February 3, 2006
Brennan to Leave HSPH to Be Chief Medical Officer at Aetna

Troyen Brennan

Troyen Brennan

HSPH Professor Troyen Brennan speaks very rapidly-but then his speed of thought may reflect his high-octane career, launched in 1984 when he received degrees in medicine, law, and public health from Yale University on the same graduation day. Since then, he has become a national authority on the quality of U.S. medical care, a practicing physician, a legal expert in public health, and a leader of HSPH's human subjects committee.

Brennan will soon leave HSPH to bring his expertise to health insurer Aetna, where he will begin a new career as chief medical officer on February 21. Aetna has a nationwide network of more than 700,000 health care professionals.

MEDICAL ERRORS MOVEMENT

Brennan is a pioneer of the medical errors movement. In 1991, he was the lead author on a groundbreaking paper in The New England Journal of Medicine on mistakes made in patient care in 51 New York hospitals. The paper-part of the Harvard Medical Practice Study-described how researchers pored through 30,000 medical records, finding that 3.7 percent of patients received a disabling injury from medical treatment. Of those cases, two-thirds involved a complication caused by medical error. The paper's co-authors included Howard Hiatt, former HSPH Dean, and current HSPH faculty members Lucian Leape, Joseph Newhouse, and Nan Laird.

The study was a loud wake-up call to the medical community and helped lead to a national report nearly 10 years later from the Institute of Medicine called To Err Is Human. The report and the NEJM paper both emphasized the need to reform patient care systems to avoid mistakes in the first place.

HOSPITAL LIFE

Brennan carried this passion for improving the quality of patient care to Brigham and Women's Hospital (BWH), where he began working as a physician in 1987. Five years later, he became director of quality measurement and improvement. In 1997, he became president and CEO of BWH's Physician Hospital Organization, a position he held through 2005, and also assumed the additional responsibility of president and CEO of Brigham and Women's Physicians Organization. Through these roles, Brennan was responsible for managed care contract negotiations, designing both primary care and specialty medical management and incentive programs, and overseeing the merger of seven specialty physician foundations and eight hospital departments into a single physician organization. In joining Aetna, Brennan will leave his posts at BWH.

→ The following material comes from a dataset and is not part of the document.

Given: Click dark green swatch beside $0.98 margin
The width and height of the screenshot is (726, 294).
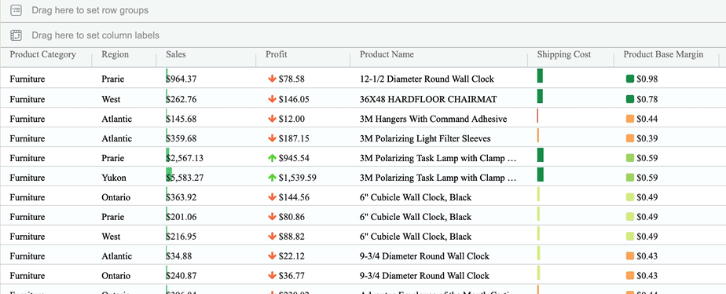Looking at the screenshot, I should click(x=629, y=79).

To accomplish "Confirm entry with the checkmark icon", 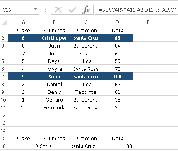I will pyautogui.click(x=72, y=10).
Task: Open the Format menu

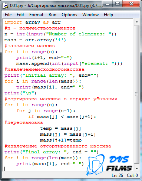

"Troy is one of the leading health policy scholars in the country," said HSPH Associate Professor David Studdert, who has collaborated with Brennan and with Associate Professor Michelle Mello on papers about law and public health. "As a health lawyer, he has really moved the field forward, not only in terms of showing a generation of legal scholars how tremendously productive empirical study of the medical malpractice system can be, but in demonstrating that improvement of patient care is an enterprise that we can and should be very involved in."

Brennan practices what he preaches. He chaired the Medical Professionalism Project, which developed a physician charter of principles to improve the quality of care. The project was launched by the American Board of Internal Medicine (ABIM) Foundation, the American College of Physicians and American Society of Internal Medicine Foundation, and the European Federation of Internal Medicine. One of the principles calls for a commitment to professional competence, and Brennan has worked toward revising how doctors are recertified through ABIM so that lifelong learning is emphasized. He has since volunteered to undergo the revised process to demonstrate its usefulness and to set an example.

PROTECTING HUMAN SUBJECTS

At HSPH, Brennan has chaired the Human Subjects Committee (HSC) almost continuously since 1992. The HSC serves as the School's Institutional Review Board (IRB), helping to ensure that all HSPH studies that involve human subjects are compliant with regulations and are ethically sound.

"Troy has brought an extraordinary perspective to human subjects research, linking the medical, legal, and ethical aspects of tough decision making in a way that was consistent with the highest values of care of every individual, in this country or in developing countries," said Dean Barry Bloom. "And he has had the courage to question the prevailing wisdom on more than one occasion in a most courageous way, and his judgment and values invariably prevailed. We have all been enriched by his wisdom and experience."

Added Sarah Putney, director of the Human Subjects Administration: "Troy has led the IRB with tremendous vision and energy during a time when IRBs across the nation have undergone much change and federal scrutiny. With his educational and professional background, he has lent both a legal and medical expertise to our work. But, more important, he is sincerely interested in what's good for humanity as a whole. He takes the view from 30,000 feet to get the big picture."

A NEW CHAPTER

At Aetna, Brennan will evaluate how the company can help its clients receive the best, most cost-effective care. He hopes to develop data collection and analysis systems to improve patient care and to influence industry standards.

"At HSPH, I have been fortunate to work with scholars such as Michelle Mello, David Studdert, and others to research what was once a largely untapped field of law and public health," said Brennan. "In addition, my work with Sarah Putney and the IRB has been very gratifying. It has allowed me to meet members of all of the different departments, as well as gain insight into the plethora of fascinating research at the School."